Stranded in filthy conditions at a muddy tent city near the northern border town of Idomeni, at least 12,000 people, among them thousands of children, were waiting to cross the frontier.
But Macedonia and other nations along the so-called Western Balkan route have closed their borders.
Scuffles broke out at the camp in recent days as destitute people scrambled for food and firewood, while many have been sleeping in the open, often in the rain amid low temperatures.
Greek authorities handed out leaflets in Idomeni on Saturday (local time) informing people that the main route to northern Europe was shut.

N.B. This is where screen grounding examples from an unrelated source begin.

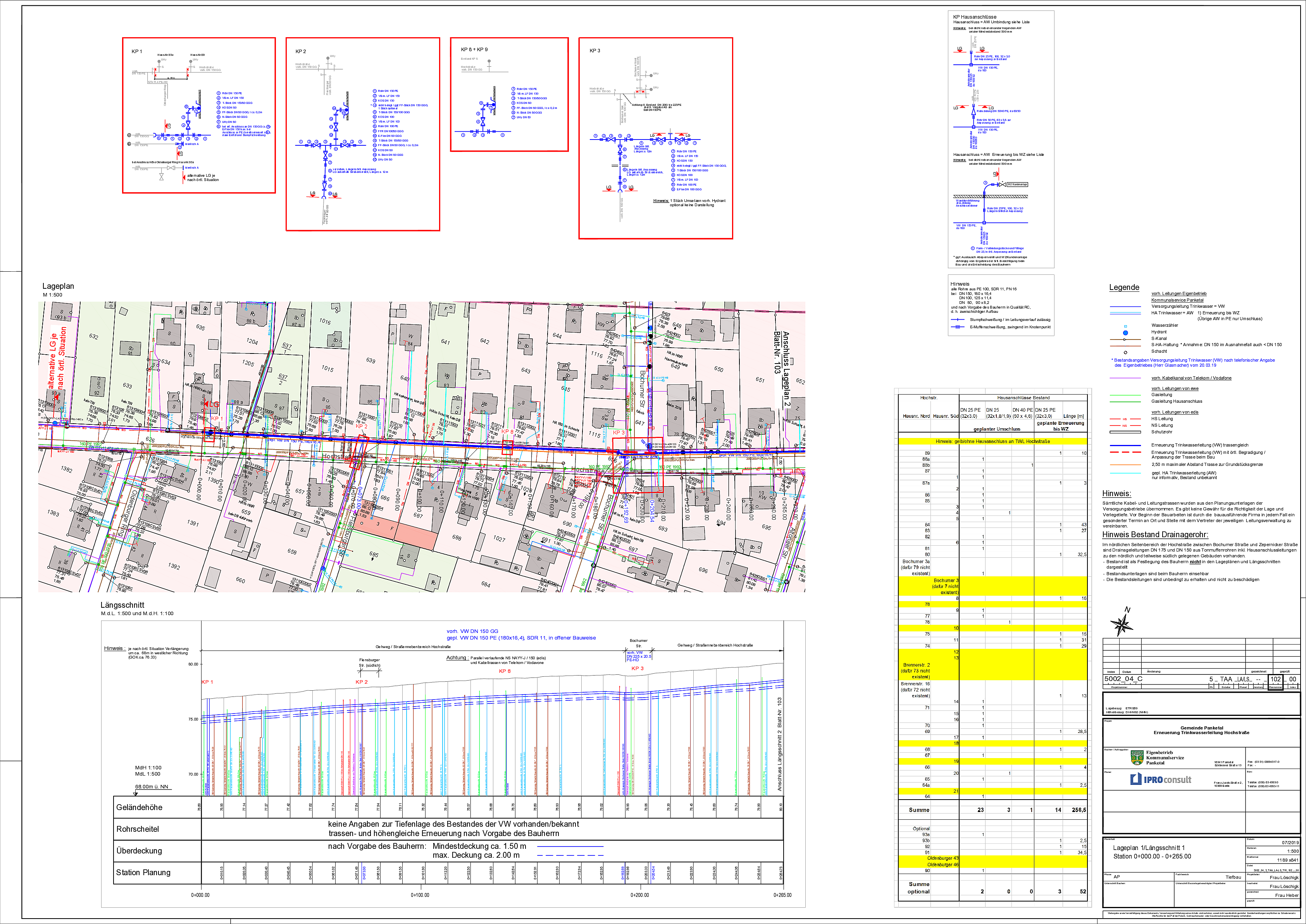This screenshot has height=924, width=1306.
Task: Click the thick blue Erneuerung line swatch
Action: click(1125, 445)

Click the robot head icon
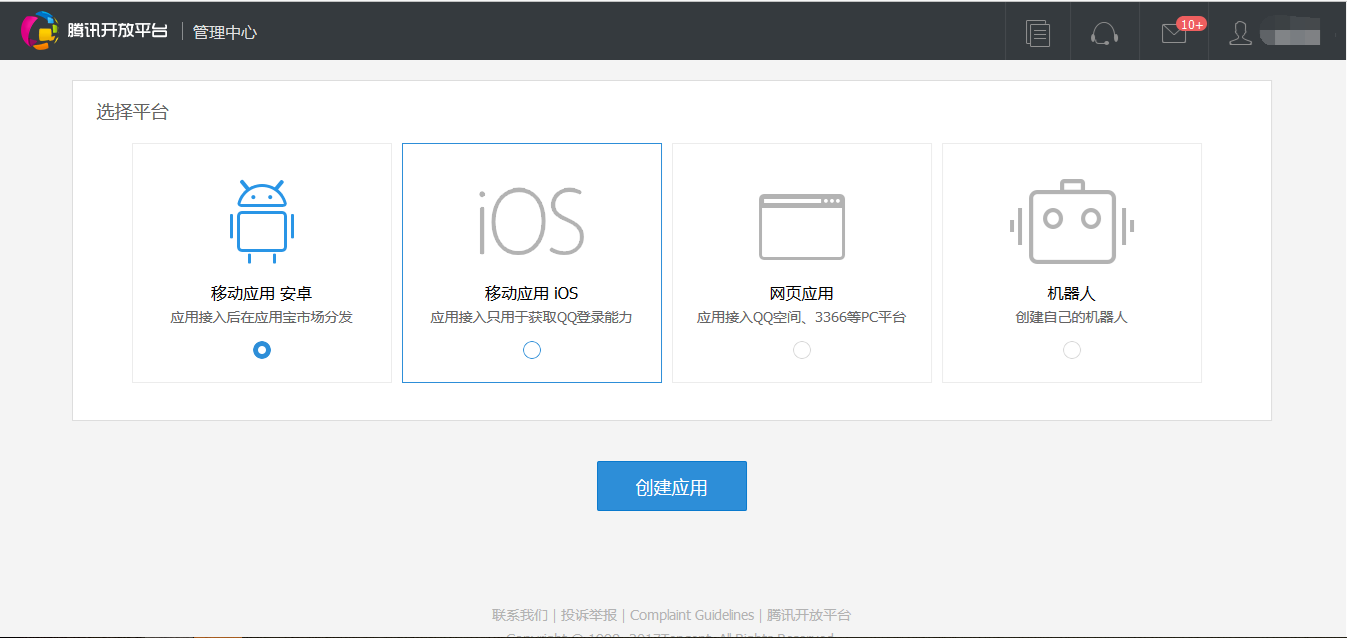pos(1072,221)
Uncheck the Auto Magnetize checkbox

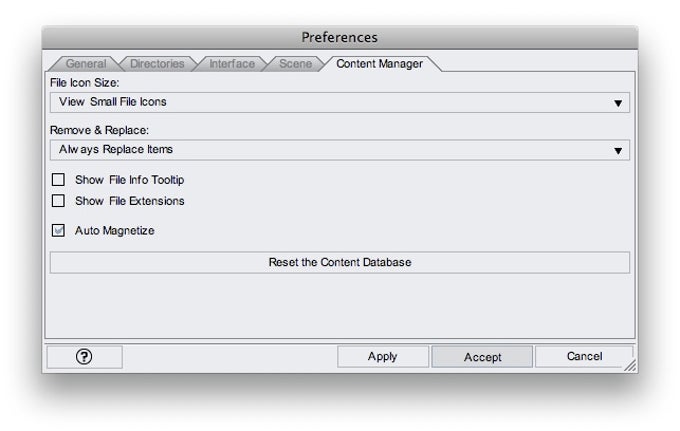[x=58, y=230]
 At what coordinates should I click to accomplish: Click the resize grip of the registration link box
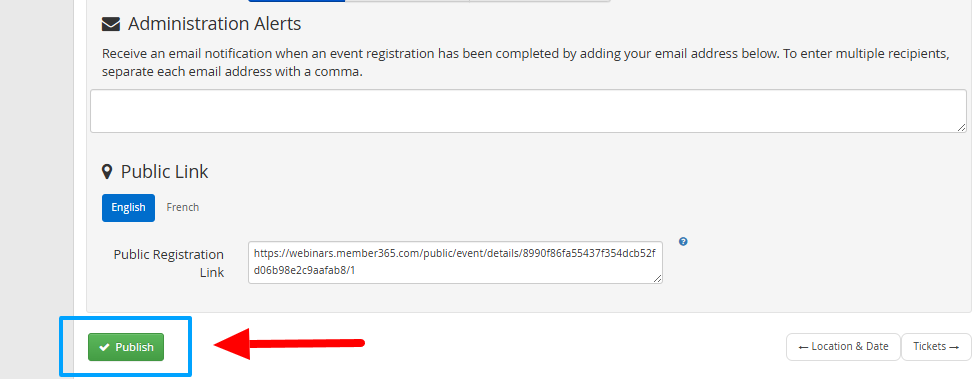pos(658,279)
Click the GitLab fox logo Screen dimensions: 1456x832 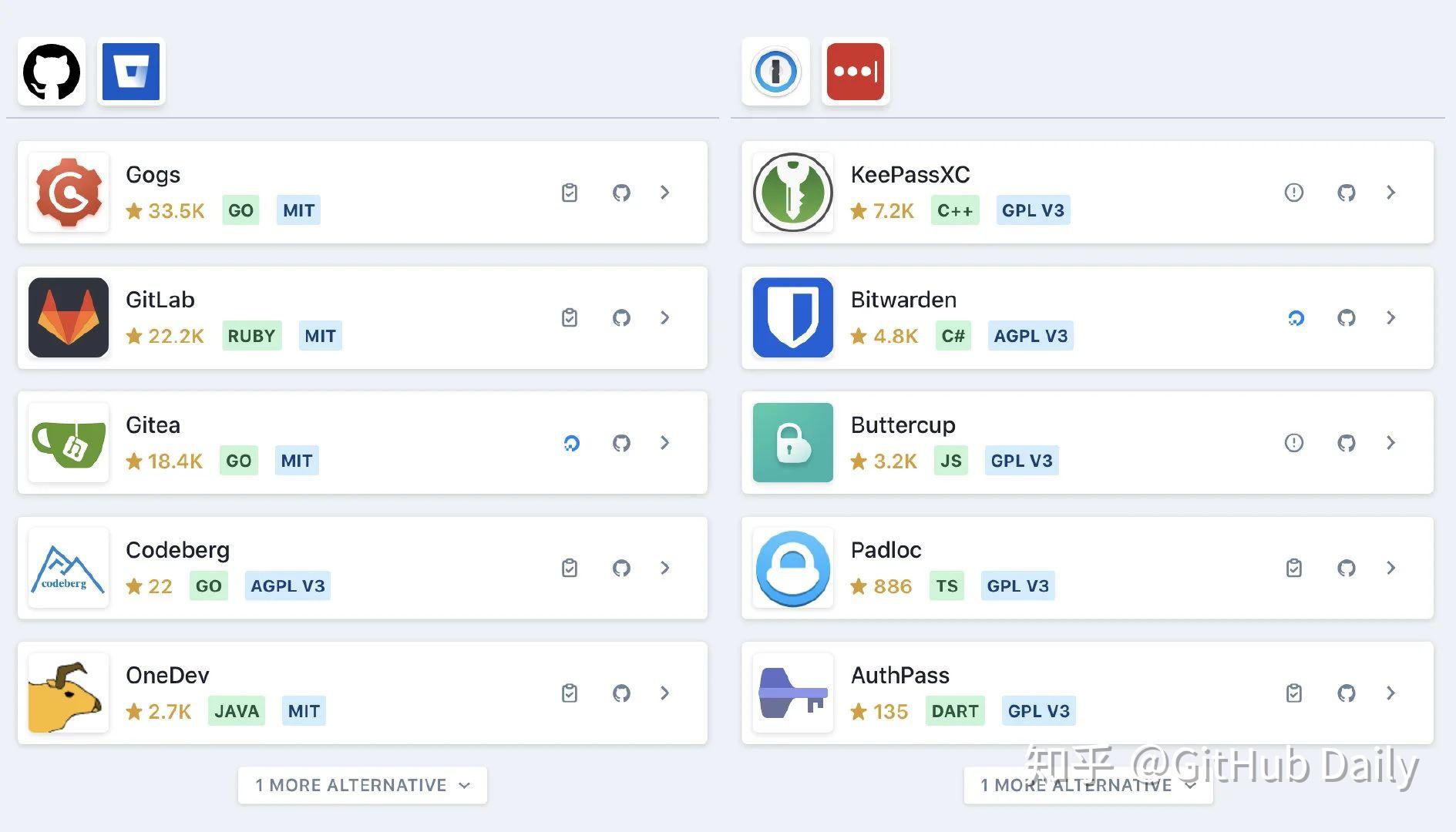[x=68, y=317]
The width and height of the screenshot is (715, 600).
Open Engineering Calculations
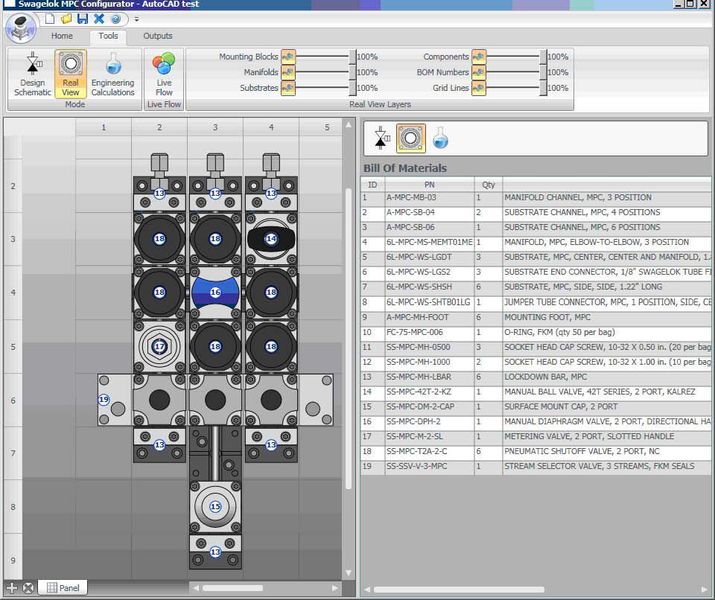coord(112,74)

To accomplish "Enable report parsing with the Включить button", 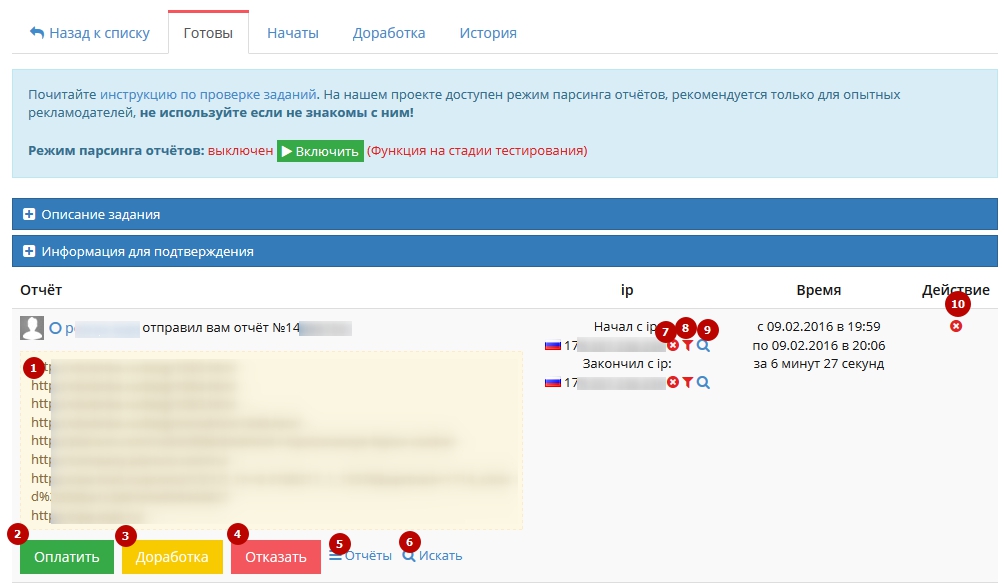I will (x=320, y=151).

The pamphlets urged them to move to buildings and hospitality centres across Greece that have been set aside for the purpose, according to a government official from the country's refugee crisis management coordination body.
"Our aim is not only to relieve Idomeni from the people, our aim is that no Idomeni (camp) even exists anymore. There are structures, why should people stay in the mud?" he said.
"Greece will offer you accommodation, food and healthcare," read the leaflets which were written in Arabic, Farsi and Pashtun.
Deputy Defence Minister Dimitris Vitsas, in charge of coordinating Greek efforts to tackle the refugee crisis, said 400 people were moved from Idomeni to camps on Friday and the numbers would increase in the coming days.
EU leaders and Turkey are due to meet again on Thursday and Friday to seal a deal to try to stem illegal migrant flows from Turkey to Europe through Greece.
The squalid, overcrowded conditions of the camp in Idomeni have given rise to infections. A nine-year old Syrian girl was diagnosed with Hepatitis A on Friday, according to Greece's disease control agency.
According to the World Health Organisation, Hepatitis A is a virus which is transmitted through ingestion of contaminated food and water, or through direct contact with an infectious person. It is normally associated with lack of safe water or poor sanitation.
The agency said it had taken action to prevent the disease spreading among migrants in Idomeni.
A second individual from Idomeni was diagnosed with Hepatitis A and transferred to a hospital on Saturday, a disease control official told Reuters.
To ensure water quality, seven water transportation vehicles, three deployed by the Greek army, started operating in Idomeni.